Question 1191317
Let's analyze the relation R defined on the set of real numbers, where (x, y) ∈ R if and only if xy ≥ 0.

* **Reflexive:** A relation is reflexive if for all x, (x, x) ∈ R.  In our case, this means x*x = x² ≥ 0. Since the square of any real number is non-negative, this condition is always true. Therefore, R *is* reflexive.

* **Symmetric:** A relation is symmetric if for all x and y, if (x, y) ∈ R, then (y, x) ∈ R.  If xy ≥ 0, then yx ≥ 0 (since multiplication is commutative). So, if (x, y) ∈ R, then (y, x) ∈ R. Therefore, R *is* symmetric.

* **Transitive:** A relation is transitive if for all x, y, and z, if (x, y) ∈ R and (y, z) ∈ R, then (x, z) ∈ R. Let's consider a counterexample:

    * Let x = -1, y = 0, and z = 1.
    * x*y = (-1)*0 = 0 ≥ 0, so (x, y) ∈ R.
    * y*z = 0*1 = 0 ≥ 0, so (y, z) ∈ R.
    * x*z = (-1)*1 = -1 < 0, so (x, z) ∉ R.

Since we found a case where (x, y) and (y, z) are in R, but (x, z) is not, R is *not* transitive.
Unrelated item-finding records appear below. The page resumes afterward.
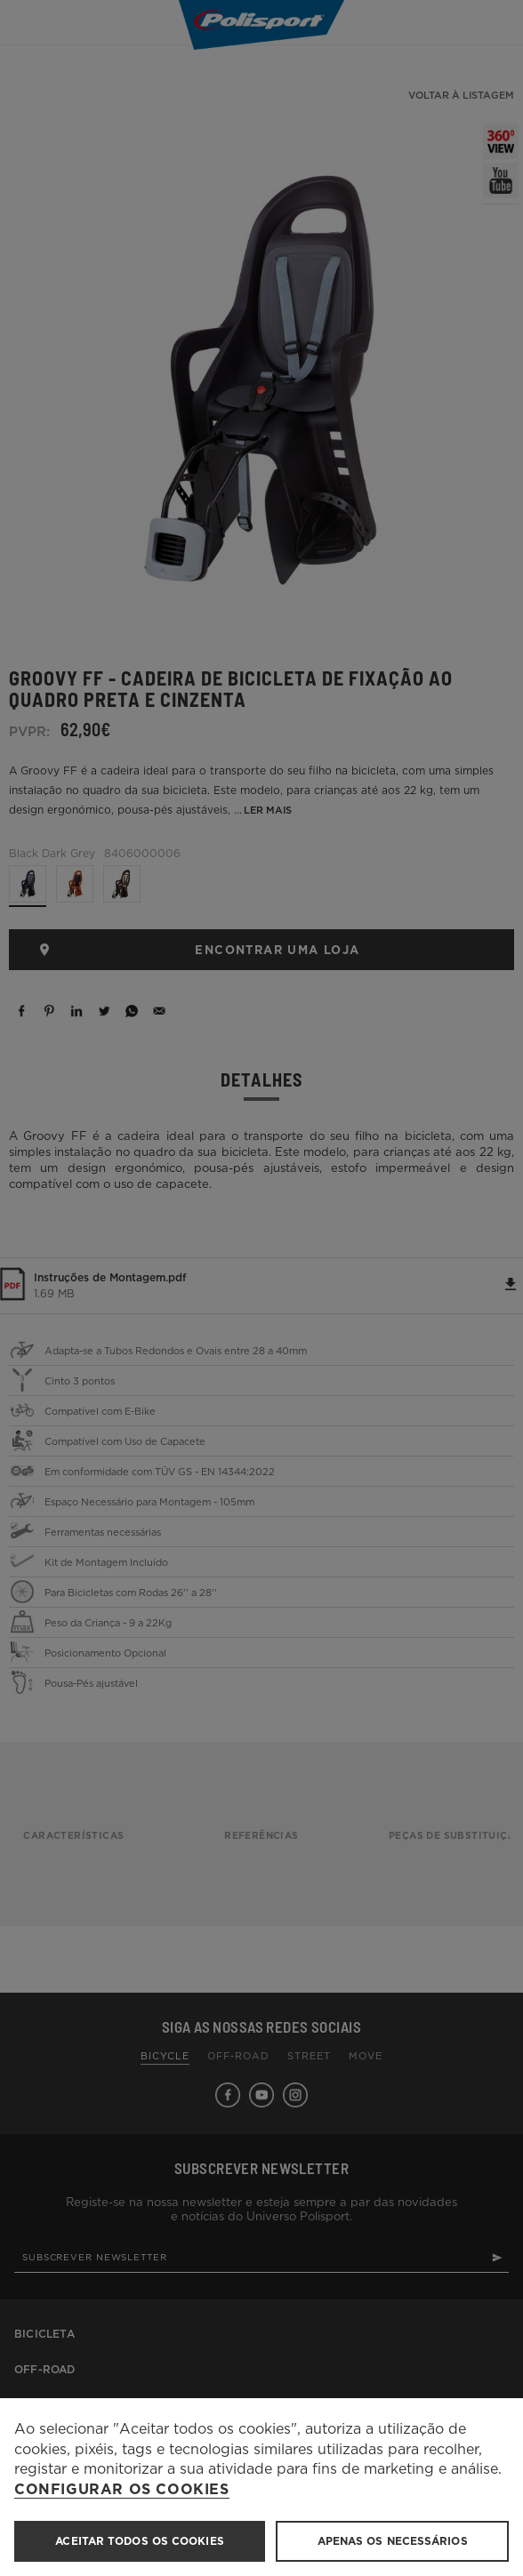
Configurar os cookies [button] (121, 2490)
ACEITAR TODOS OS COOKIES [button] (139, 2541)
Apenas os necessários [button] (393, 2541)
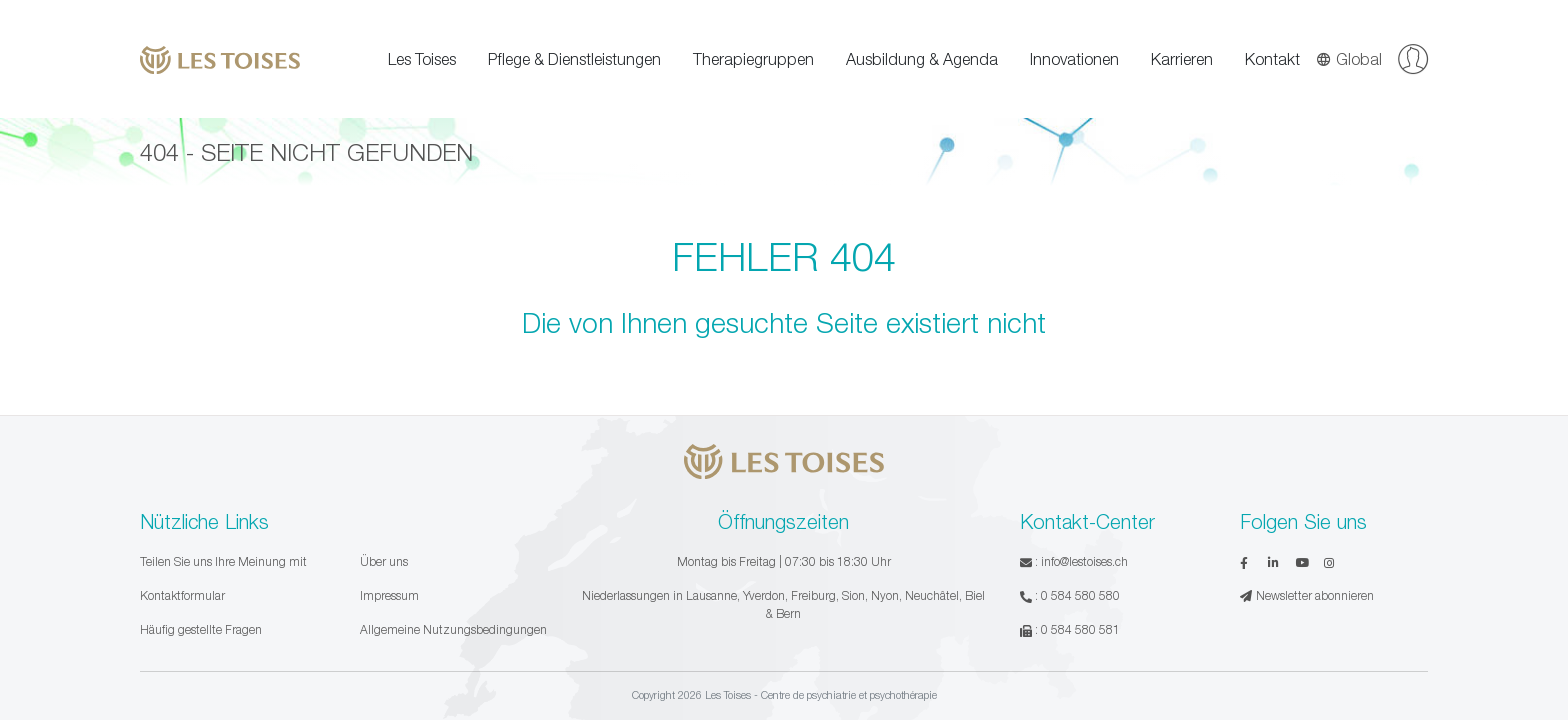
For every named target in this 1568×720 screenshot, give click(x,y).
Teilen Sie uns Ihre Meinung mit (223, 561)
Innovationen (1074, 59)
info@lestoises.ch (1084, 561)
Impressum (389, 595)
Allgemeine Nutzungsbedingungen (453, 629)
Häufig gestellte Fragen (201, 629)
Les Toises (422, 59)
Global (1349, 59)
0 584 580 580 (1080, 595)
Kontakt (1272, 59)
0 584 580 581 (1080, 629)
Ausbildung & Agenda (922, 59)
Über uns (384, 561)
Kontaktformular (182, 595)
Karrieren (1182, 59)
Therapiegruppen (753, 59)
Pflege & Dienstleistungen (574, 59)
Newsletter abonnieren (1307, 595)
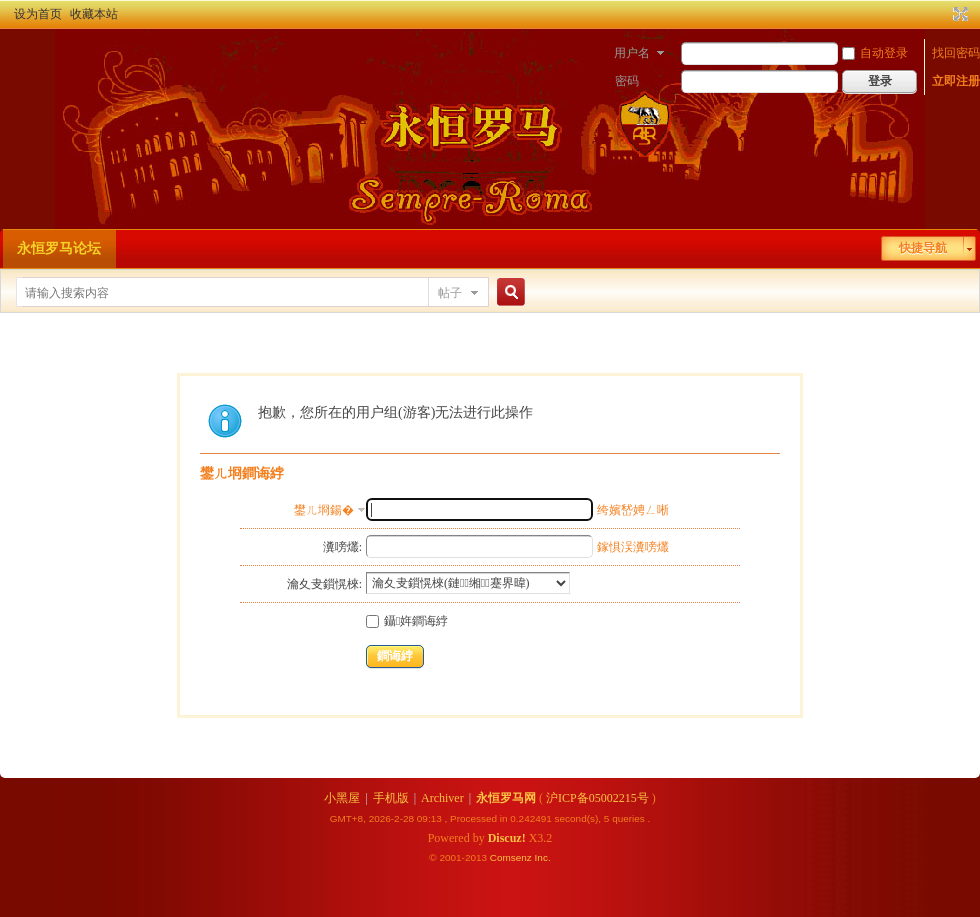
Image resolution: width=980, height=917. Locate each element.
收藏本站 (94, 14)
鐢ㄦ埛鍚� (324, 510)
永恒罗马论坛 (59, 248)
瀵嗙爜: (342, 547)
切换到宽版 (958, 14)
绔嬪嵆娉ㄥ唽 (633, 510)
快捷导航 (923, 248)
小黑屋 (342, 798)
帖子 (450, 293)
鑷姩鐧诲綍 (407, 621)
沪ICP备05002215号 (597, 798)
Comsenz (512, 857)
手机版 (391, 798)
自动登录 (875, 53)
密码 (627, 81)
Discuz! (507, 838)
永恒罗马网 (506, 798)
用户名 (632, 53)
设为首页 (38, 14)
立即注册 (956, 81)
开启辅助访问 (942, 14)
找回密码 (956, 53)
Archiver (442, 798)
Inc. (543, 857)
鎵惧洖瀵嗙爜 (633, 547)
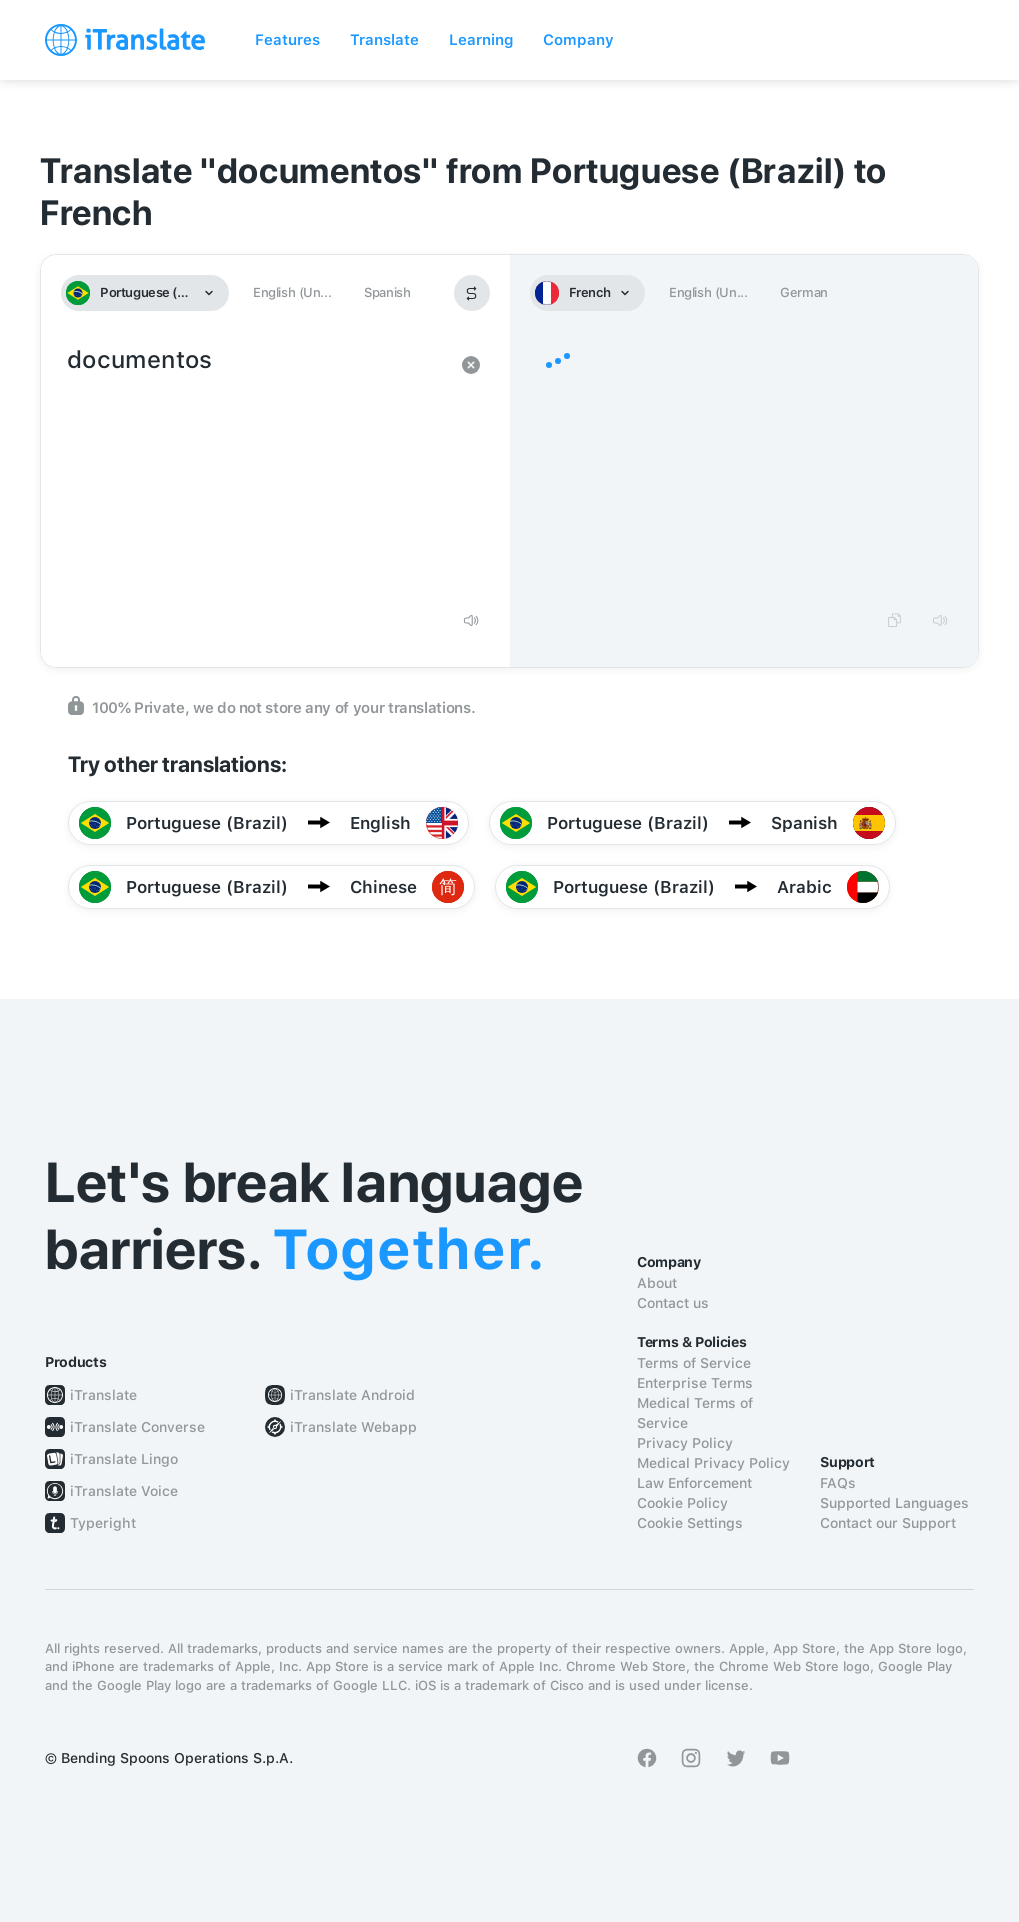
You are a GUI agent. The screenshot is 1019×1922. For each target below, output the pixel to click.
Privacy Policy (685, 1443)
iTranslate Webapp (353, 1427)
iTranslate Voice (124, 1491)
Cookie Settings (690, 1523)
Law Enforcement (694, 1483)
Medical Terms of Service (695, 1413)
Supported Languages (894, 1503)
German (804, 292)
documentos (255, 470)
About (657, 1283)
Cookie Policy (682, 1503)
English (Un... (292, 292)
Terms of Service (694, 1363)
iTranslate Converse (137, 1427)
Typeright (103, 1523)
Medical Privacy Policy (713, 1463)
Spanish (387, 292)
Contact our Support (888, 1523)
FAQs (838, 1483)
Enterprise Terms (695, 1383)
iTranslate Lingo (124, 1459)
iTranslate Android (352, 1395)
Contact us (673, 1303)
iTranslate (103, 1395)
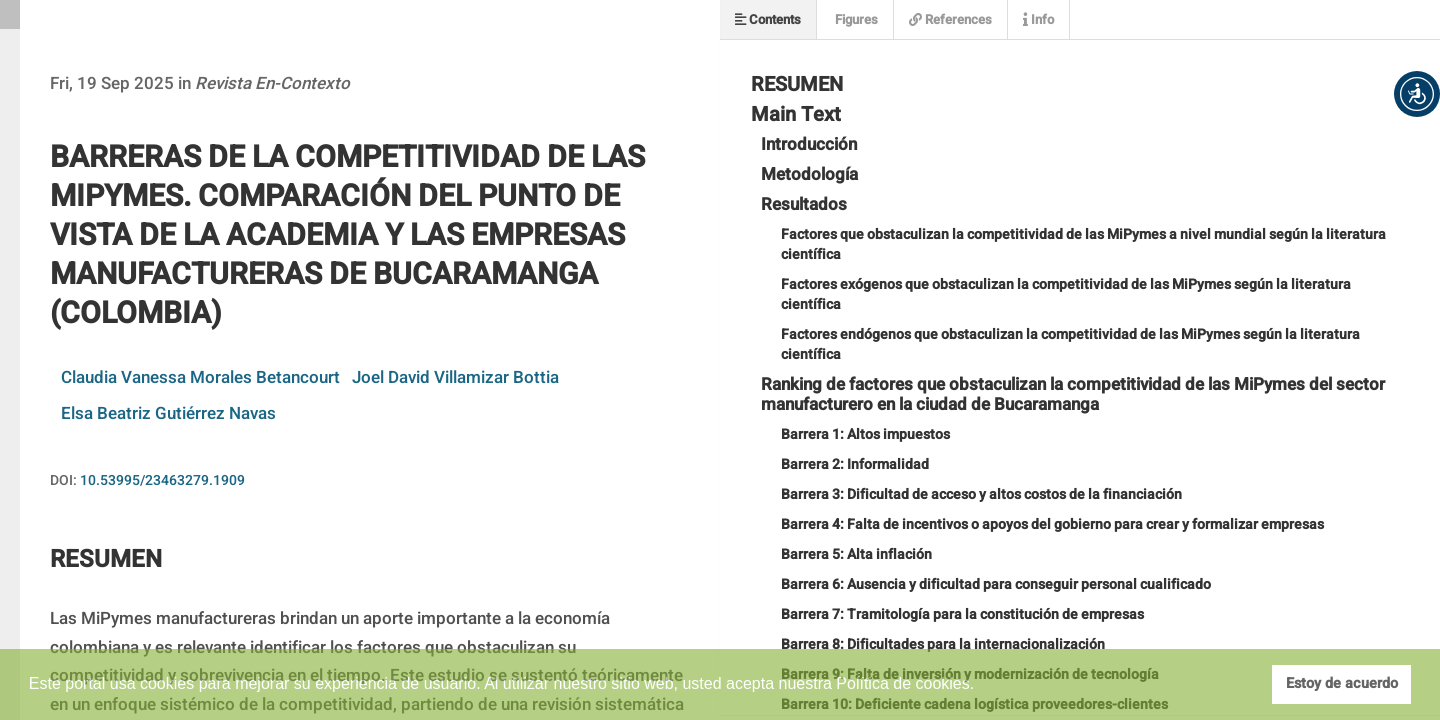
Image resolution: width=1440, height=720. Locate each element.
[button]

* **Equivalence Relation:** A relation is an equivalence relation if it is reflexive, symmetric, *and* transitive. Since R is not transitive, R is *not* an equivalence relation.

**In summary:**

* R is reflexive.
* R is symmetric.
* R is *not* transitive.
* R is *not* an equivalence relation.